Methylglyoxal affect adipose tissue metabolism throughout the formation of Advance glycation end products

Diabetes-associated hyperglycemia condition is correlated with elevated systemic levels of glucose metabolites as methylglyoxal (MGO) that affect the formation of advanced glycation end products (AGEs). AGEs creation leads to protein misfolding, aggregation, and covalent crosslinking, which amplified protein stiffness.
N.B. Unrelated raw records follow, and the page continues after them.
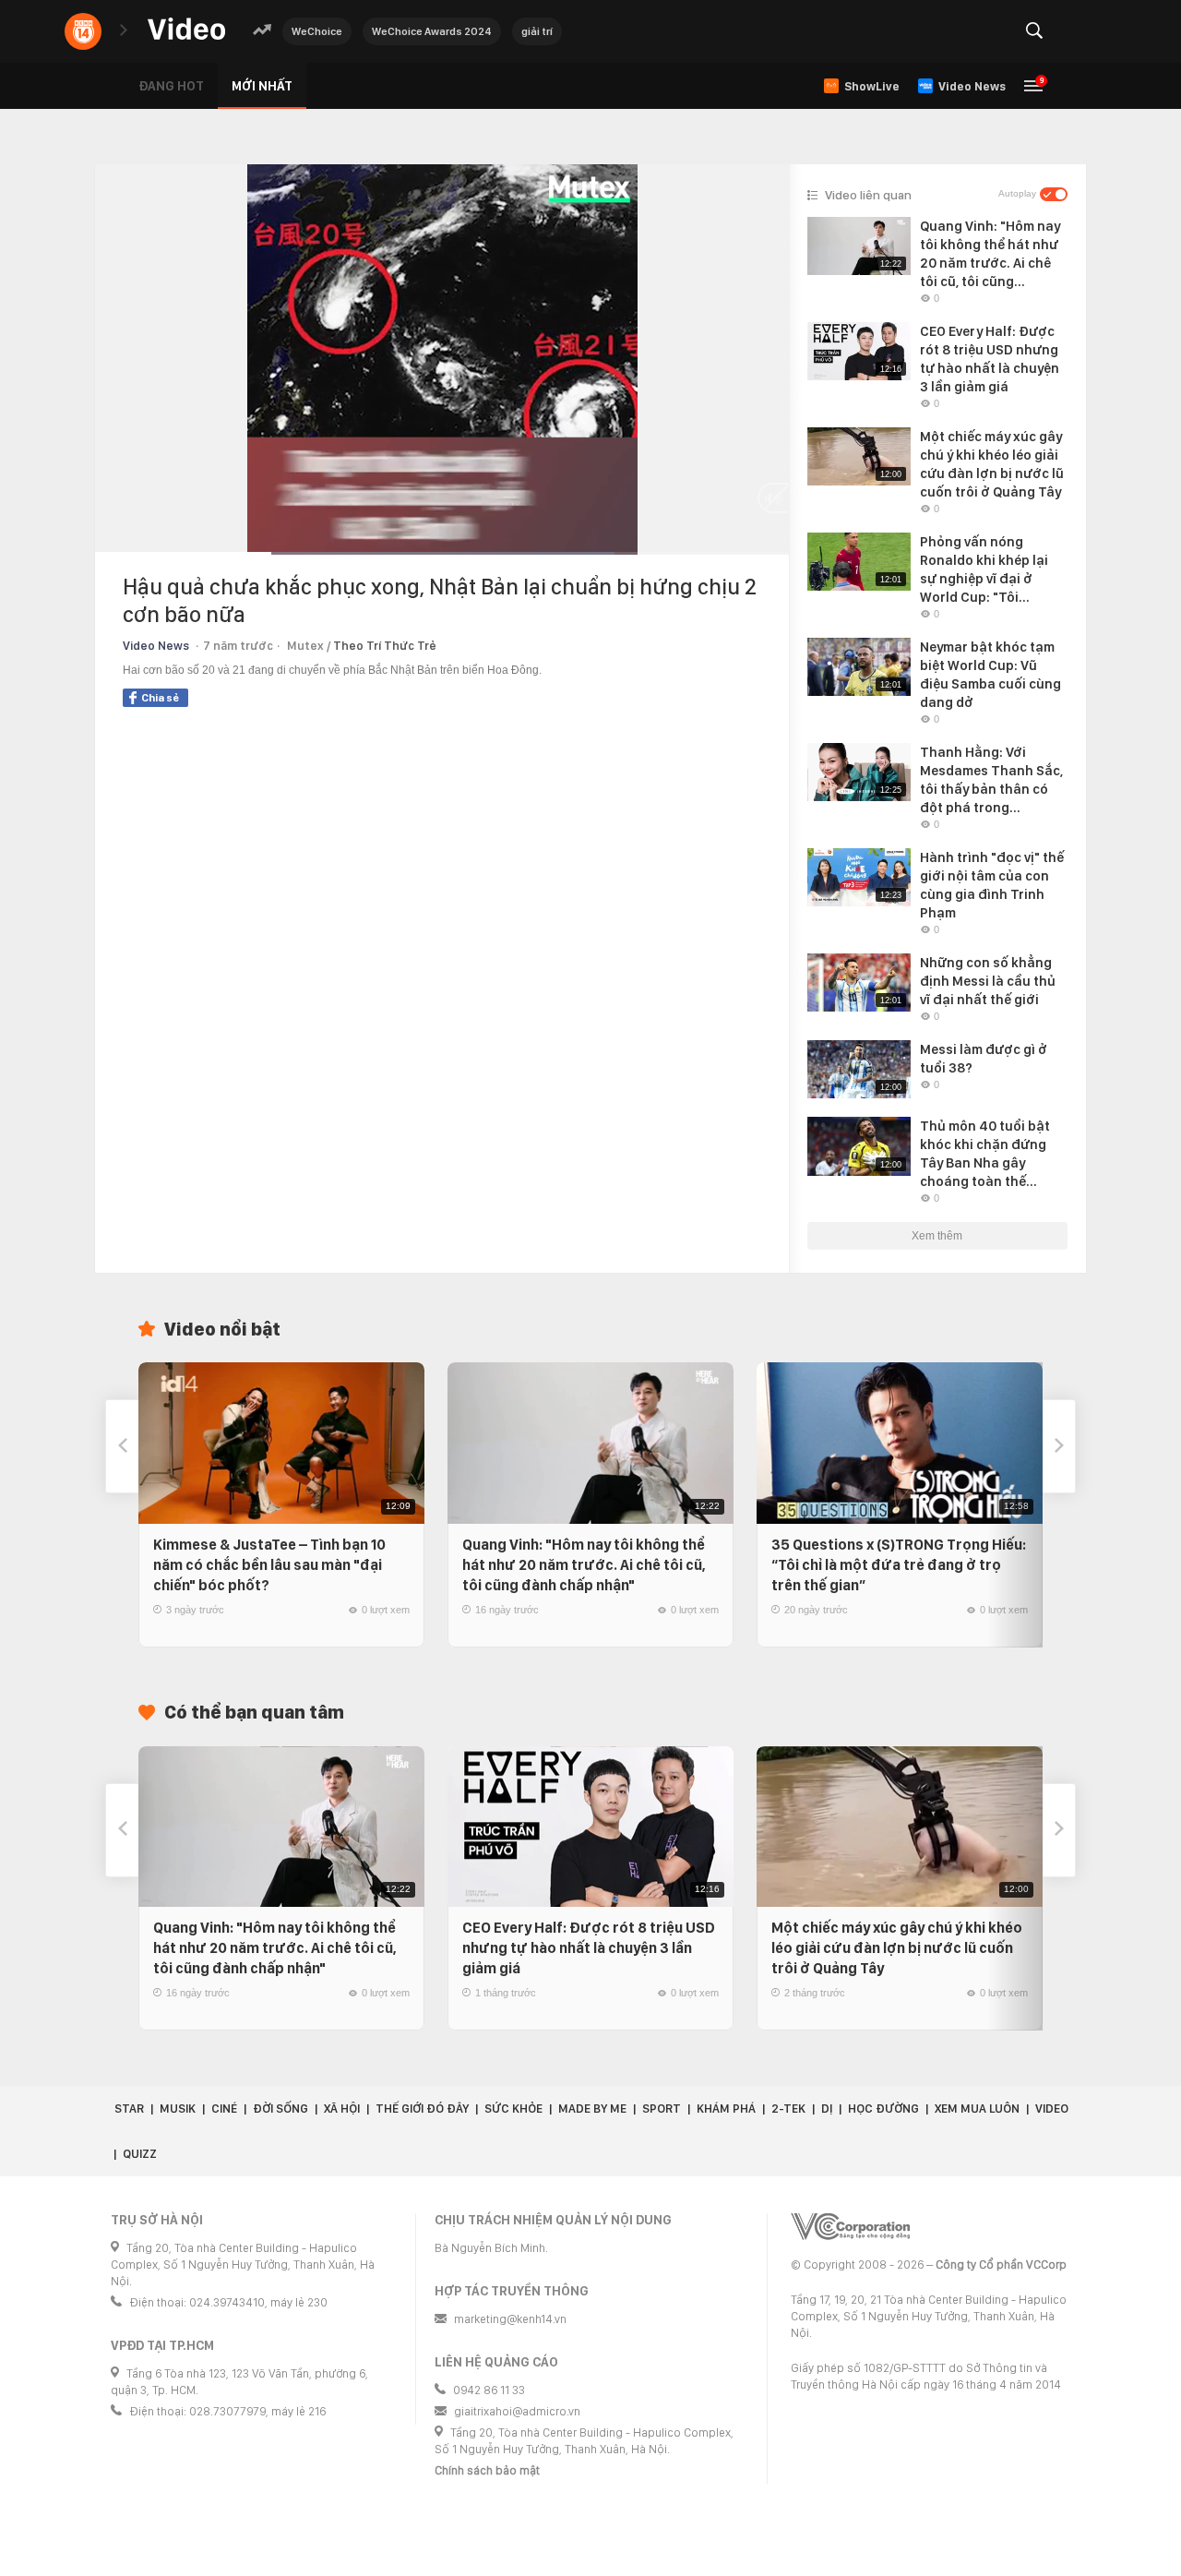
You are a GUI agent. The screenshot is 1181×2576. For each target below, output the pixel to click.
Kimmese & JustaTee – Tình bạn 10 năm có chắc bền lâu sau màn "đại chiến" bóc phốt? (269, 1565)
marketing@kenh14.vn (510, 2319)
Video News (156, 646)
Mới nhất (262, 85)
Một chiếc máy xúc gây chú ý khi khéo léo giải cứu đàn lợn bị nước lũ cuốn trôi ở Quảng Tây (896, 1948)
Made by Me (592, 2108)
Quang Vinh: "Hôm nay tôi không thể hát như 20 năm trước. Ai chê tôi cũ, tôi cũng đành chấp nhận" (584, 1565)
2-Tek (788, 2108)
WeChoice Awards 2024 (432, 31)
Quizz (140, 2154)
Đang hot (171, 85)
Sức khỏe (513, 2108)
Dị (826, 2108)
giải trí (537, 31)
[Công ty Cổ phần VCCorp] (850, 2226)
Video (1051, 2108)
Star (129, 2108)
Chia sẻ (160, 697)
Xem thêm (937, 1235)
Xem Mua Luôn (977, 2108)
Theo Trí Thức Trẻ (384, 646)
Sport (661, 2108)
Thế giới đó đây (422, 2108)
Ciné (224, 2108)
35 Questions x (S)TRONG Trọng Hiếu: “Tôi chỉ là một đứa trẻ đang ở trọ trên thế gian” (898, 1565)
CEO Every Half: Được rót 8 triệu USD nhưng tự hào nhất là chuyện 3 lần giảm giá (588, 1948)
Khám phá (726, 2108)
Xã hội (342, 2108)
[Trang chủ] (186, 30)
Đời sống (280, 2108)
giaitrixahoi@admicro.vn (517, 2411)
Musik (178, 2108)
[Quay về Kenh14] (83, 31)
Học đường (883, 2108)
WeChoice (317, 31)
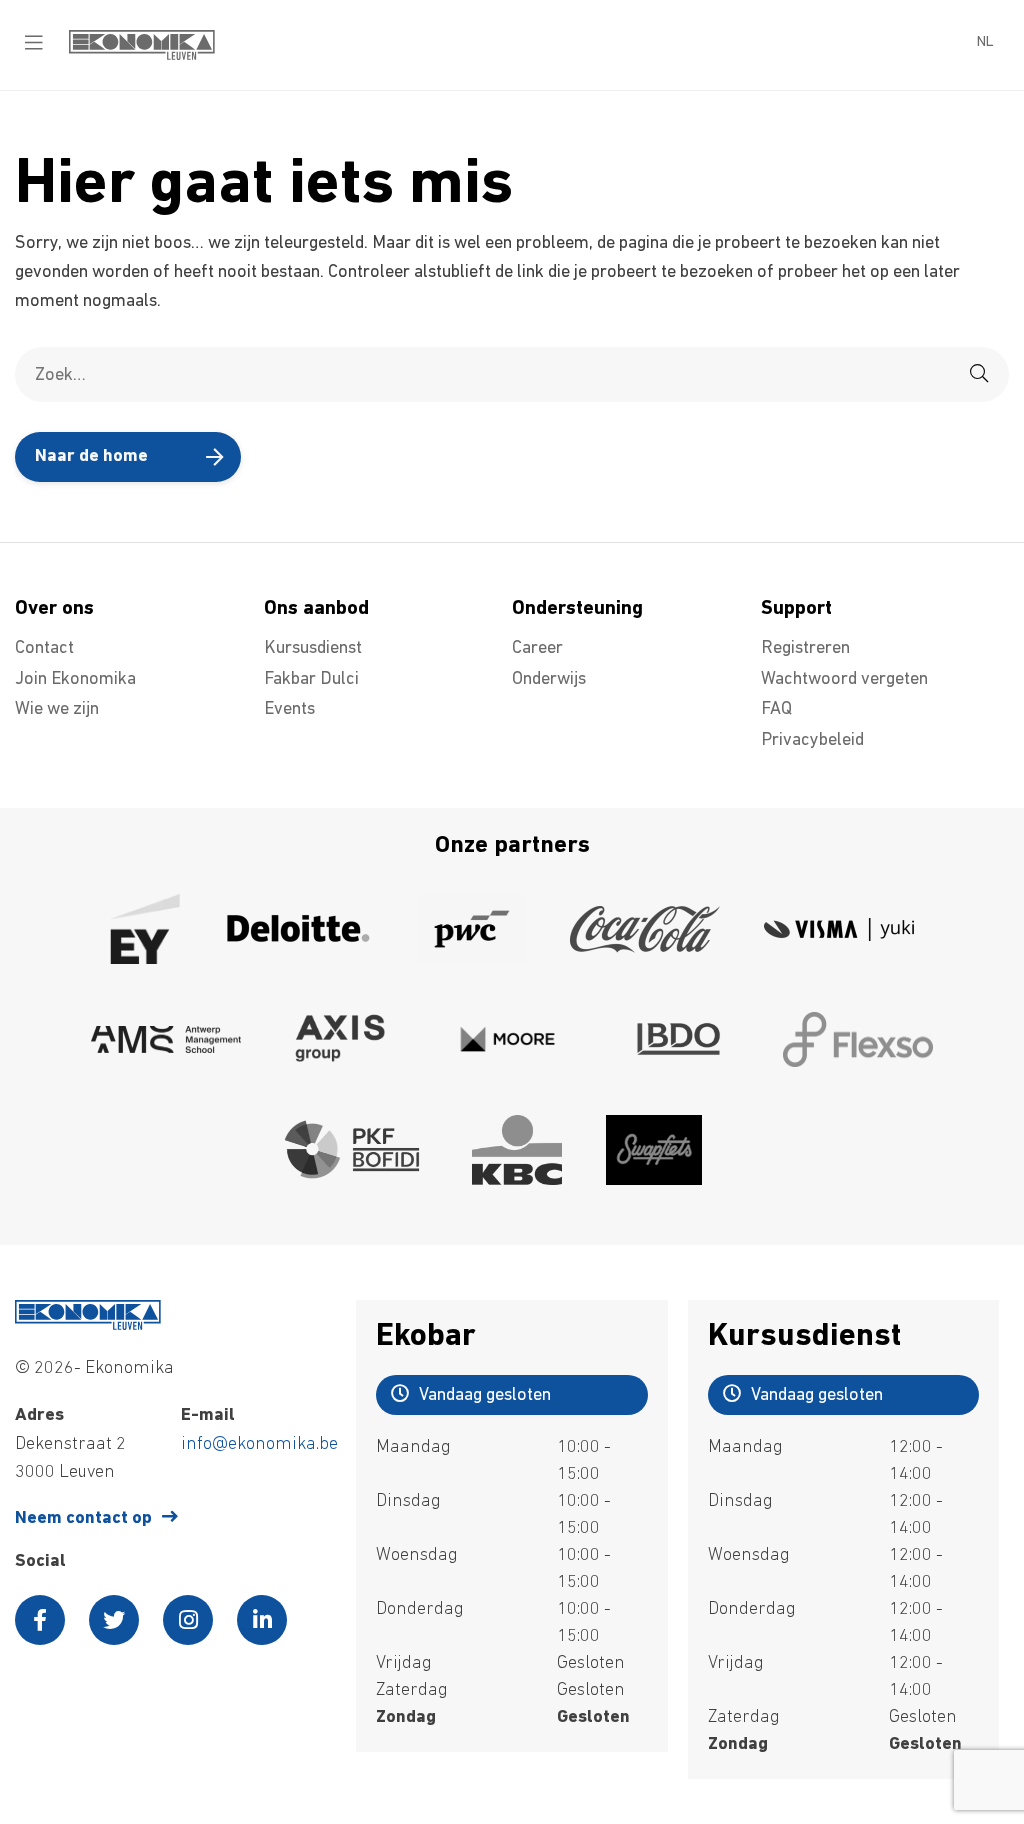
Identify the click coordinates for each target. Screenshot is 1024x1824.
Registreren (805, 649)
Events (289, 710)
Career (537, 649)
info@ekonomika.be (259, 1445)
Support (796, 609)
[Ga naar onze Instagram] (188, 1620)
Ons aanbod (316, 609)
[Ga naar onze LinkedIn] (262, 1620)
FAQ (776, 710)
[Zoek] (979, 374)
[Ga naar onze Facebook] (40, 1620)
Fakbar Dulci (311, 680)
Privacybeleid (812, 741)
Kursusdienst (313, 649)
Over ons (54, 609)
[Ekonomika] (142, 56)
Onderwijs (549, 680)
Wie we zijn (57, 710)
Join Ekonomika (75, 680)
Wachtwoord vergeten (844, 680)
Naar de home (91, 457)
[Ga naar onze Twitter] (114, 1620)
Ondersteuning (577, 609)
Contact (44, 649)
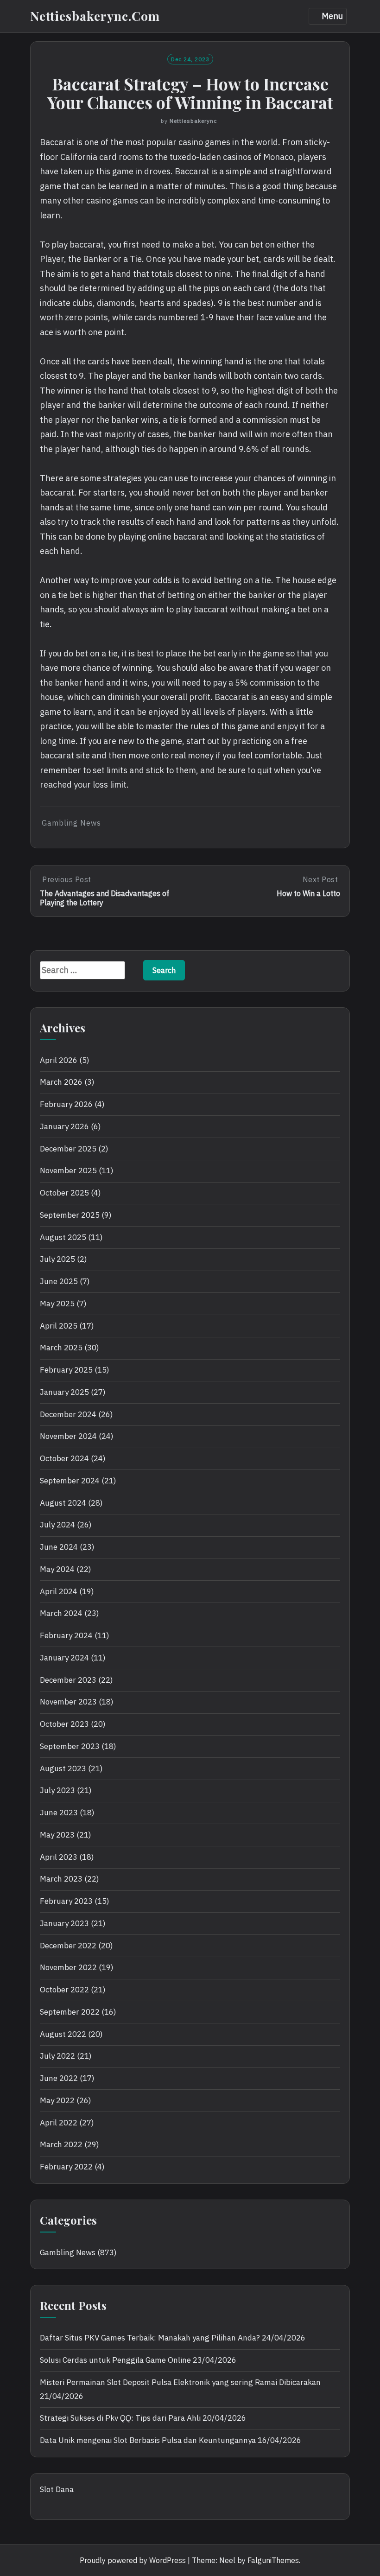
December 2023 (68, 1680)
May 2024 (57, 1569)
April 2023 (58, 1857)
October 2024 (64, 1458)
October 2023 (64, 1724)
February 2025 (66, 1370)
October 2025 (64, 1193)
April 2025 (58, 1326)
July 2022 (57, 2056)
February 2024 (66, 1635)
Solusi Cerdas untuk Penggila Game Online (115, 2360)
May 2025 (57, 1303)
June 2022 (59, 2078)
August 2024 (63, 1503)
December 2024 (68, 1414)
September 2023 (70, 1746)
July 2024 (57, 1525)
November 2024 (68, 1436)
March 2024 (61, 1613)
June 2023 (59, 1812)
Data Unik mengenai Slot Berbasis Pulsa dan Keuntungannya (148, 2440)
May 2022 (57, 2100)
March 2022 (61, 2144)
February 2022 (66, 2167)
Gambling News (71, 822)
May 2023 (57, 1835)
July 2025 (57, 1259)
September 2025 (70, 1215)
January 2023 (64, 1923)
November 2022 (68, 1967)
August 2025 (63, 1237)
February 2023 (66, 1901)
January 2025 (64, 1392)
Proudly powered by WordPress (133, 2560)
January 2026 (64, 1126)
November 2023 (68, 1702)
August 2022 (63, 2034)
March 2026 (61, 1082)
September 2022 (70, 2012)
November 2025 (68, 1170)
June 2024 (59, 1547)
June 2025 (59, 1281)
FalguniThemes (273, 2560)
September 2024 (70, 1481)
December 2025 (68, 1149)
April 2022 (58, 2123)
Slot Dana (57, 2489)
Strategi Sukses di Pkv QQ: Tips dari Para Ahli (120, 2418)
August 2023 (63, 1768)
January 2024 (64, 1658)
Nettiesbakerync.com (95, 15)
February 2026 (66, 1104)
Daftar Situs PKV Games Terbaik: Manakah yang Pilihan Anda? (150, 2338)
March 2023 (61, 1879)
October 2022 (64, 1989)
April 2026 (58, 1060)
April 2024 (58, 1591)
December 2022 (68, 1945)
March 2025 (61, 1347)
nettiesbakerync (193, 120)
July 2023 (57, 1790)
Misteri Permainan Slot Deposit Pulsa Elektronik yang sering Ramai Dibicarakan (180, 2382)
The motivation of the study is to understand how AGEs influence adipocytes’ niche stiffness and cellular response. We studied the effects of MGO on adipose tissue in mice and in an in-vitro model. MGO was added as a supplement in nutrition for 15 weeks resulting in an increase in mice weight, blood glucose levels, and GTT peak. We observed higher RAGE levels (AGE receptor) that indicate presence of more AGEs in the tissue. The adipose ECM mass was thicker and more collagenous and was visualized by TEM. Those parameters suggest a rise in tissue stiffness and led us to examine the hippo-signaling pathway through changes in mechano-sensing protein YAP1. MGO indeed increases YAP1 protein expression and translocates YAP1 to the nucleus in adipose tissue as well as in cultured adipocytes. In culture, the MGO led to a decrease in the mRNA level of PPARγ, LPL, and C/EBPα and overall adipogenesis. This was also associated with a reduction in GLUT4 expression on the cell membrane which lowers glucose internalization.

This study demonstrates the MGO-related AGEs creation, that affects ECM stiffness with signaling and glucose metabolism alteration. These novel findings enlighten the AGEs effects on the cells’ niche that is associated with the pathophysiology of metabolic diseases.